The number of Dyck paths of length $2n$ and exactly $k$ peaks is given by the Narayana numbers: \begin{equation} \frac{1}{n} {n\choose k}{n \choose k-1} \end{equation}
In a OEIS A080934, a recurrence relation is given for the number of Dyck paths with maximum height less than or equal to $h$, as well as a closed form solution. Looking at the same logic as in a previous question, it seems that the number of Dyck paths with halflength $n$, $k$ peaks and bounded in height by $h$ (call it $H(n,k,h)$) should obey the recursion relation \begin{equation} H(n+1,k,h) = \sum_{i=0}^n\sum_{j=0}^i H(i,j,h)H(n-i,k-j,h-1) \end{equation} With a few initial conditions such as $H(0,k,h) = \delta_{k0}$, $H(n,0,h) = \delta_{n0}$, $H(n,k,0) = \delta_{n0}\delta_{k0}$ . From this recursion relation, is it possible to derive a trivariate generating function $G(x,y,z) = \sum_{x,y,z}H(n,k,h)x^ny^kz^h$, or even a closed form solution for H (though that might be optimistic)?

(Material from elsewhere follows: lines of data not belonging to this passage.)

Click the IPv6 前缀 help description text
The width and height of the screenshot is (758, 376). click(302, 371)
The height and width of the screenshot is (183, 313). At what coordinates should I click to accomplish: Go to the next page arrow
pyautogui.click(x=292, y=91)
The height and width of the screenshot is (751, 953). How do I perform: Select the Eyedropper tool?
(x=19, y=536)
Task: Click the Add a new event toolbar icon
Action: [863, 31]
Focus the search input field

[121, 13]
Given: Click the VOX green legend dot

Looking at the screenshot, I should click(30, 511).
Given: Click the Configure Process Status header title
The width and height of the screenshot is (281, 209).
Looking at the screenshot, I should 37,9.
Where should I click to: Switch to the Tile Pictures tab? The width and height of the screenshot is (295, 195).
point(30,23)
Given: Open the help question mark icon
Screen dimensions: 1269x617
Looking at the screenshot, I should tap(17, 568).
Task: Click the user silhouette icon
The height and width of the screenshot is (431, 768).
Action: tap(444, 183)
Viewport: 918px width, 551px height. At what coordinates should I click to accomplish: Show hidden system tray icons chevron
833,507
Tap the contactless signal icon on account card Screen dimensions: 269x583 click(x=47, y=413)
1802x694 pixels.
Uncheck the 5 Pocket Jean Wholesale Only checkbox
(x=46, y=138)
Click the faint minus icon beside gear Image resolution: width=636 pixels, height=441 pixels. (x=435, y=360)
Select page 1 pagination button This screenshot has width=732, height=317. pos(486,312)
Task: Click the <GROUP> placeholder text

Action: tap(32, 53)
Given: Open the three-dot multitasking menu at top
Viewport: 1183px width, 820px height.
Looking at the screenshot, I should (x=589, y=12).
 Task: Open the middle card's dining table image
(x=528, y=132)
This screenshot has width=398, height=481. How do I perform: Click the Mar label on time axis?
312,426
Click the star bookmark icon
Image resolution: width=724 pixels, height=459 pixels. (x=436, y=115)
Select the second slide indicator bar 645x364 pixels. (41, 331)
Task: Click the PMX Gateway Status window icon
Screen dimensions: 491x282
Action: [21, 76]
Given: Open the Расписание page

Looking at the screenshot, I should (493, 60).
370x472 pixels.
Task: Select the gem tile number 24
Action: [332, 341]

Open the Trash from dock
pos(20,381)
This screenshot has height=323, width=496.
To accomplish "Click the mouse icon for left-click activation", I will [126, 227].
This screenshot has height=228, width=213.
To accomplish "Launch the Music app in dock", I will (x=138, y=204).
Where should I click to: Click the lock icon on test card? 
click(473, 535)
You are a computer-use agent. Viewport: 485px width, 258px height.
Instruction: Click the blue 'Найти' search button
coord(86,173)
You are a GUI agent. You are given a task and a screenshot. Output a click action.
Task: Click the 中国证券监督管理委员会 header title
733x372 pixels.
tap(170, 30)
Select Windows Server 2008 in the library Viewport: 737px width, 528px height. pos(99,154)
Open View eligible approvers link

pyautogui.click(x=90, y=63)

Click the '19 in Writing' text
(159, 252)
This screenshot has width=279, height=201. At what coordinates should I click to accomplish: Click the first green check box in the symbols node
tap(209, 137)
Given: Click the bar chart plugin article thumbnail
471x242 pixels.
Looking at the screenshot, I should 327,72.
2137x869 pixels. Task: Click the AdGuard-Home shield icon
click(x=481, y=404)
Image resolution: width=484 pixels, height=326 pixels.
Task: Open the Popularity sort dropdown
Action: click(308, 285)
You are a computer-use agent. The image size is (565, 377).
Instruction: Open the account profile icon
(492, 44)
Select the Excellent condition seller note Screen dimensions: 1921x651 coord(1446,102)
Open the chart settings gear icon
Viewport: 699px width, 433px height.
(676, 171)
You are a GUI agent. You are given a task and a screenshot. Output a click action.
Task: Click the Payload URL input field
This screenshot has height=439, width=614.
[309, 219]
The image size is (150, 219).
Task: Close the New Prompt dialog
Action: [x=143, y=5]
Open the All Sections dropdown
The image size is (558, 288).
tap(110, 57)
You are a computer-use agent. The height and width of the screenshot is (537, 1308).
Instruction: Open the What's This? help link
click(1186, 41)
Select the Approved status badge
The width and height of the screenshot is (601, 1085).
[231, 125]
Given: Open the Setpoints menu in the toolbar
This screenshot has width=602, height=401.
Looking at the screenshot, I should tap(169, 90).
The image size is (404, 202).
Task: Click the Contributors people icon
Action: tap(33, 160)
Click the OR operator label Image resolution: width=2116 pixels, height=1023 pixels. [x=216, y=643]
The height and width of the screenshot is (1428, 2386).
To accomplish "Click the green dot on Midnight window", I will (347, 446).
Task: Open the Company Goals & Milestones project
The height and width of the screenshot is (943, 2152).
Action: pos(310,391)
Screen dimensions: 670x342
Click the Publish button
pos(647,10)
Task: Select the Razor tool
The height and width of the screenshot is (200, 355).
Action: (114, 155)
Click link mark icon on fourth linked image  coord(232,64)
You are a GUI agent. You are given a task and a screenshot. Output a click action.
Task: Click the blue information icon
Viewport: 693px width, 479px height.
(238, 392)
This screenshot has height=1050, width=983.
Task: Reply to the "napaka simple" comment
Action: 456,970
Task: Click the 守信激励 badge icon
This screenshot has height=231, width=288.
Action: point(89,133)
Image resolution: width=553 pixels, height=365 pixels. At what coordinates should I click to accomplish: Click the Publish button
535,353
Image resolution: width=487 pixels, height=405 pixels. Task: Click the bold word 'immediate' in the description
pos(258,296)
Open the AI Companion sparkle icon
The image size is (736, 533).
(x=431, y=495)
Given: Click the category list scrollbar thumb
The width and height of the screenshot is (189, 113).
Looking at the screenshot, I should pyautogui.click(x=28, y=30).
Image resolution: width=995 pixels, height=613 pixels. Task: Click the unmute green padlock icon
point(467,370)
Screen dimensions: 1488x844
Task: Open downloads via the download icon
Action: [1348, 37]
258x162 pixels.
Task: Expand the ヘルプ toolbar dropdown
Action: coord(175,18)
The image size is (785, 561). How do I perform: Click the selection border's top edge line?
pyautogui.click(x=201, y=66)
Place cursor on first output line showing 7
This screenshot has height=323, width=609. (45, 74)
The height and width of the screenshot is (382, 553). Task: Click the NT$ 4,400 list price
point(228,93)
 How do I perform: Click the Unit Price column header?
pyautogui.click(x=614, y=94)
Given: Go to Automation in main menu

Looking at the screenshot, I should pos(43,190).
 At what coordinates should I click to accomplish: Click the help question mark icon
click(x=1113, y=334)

Edit: I previously had the wrong bounds on the sum, we must include the possibility of the first return being the empty path
Consider the bivariate generating function, where we keep $h$ fixed: $$ F_h(x,y)=\sum_{n,m\ge 0}H(n,k,h)x^ny^k $$ By decomposing a Dyck path with height at most $h$ into the times when it returns to the $x$ axis, we see that a path with height $h$ is an ordered sequence of paths with height $h-1$. If you sum (length + 1) over all sub-paths, you get the length of the whole path. If you sum the peaks of the sub-paths, you get the total number of peaks, with one exception; an empty path has zero peaks, but it contributes on peak to the total.
Translating all this to generating function language, $$ F_h(x,y)=\frac1{1-x(F_{h-1}(x,y)-1+y)} $$ Unfortunately, I do not see how to derive the trivariate generating function you mentioned. However, you can prove by induction that $F_h$ can be written in the form $$ F_h(x,y)=\frac{P_h(x,y)}{Q_h(x,y)} $$ for some polynomials $P_h,Q_h$.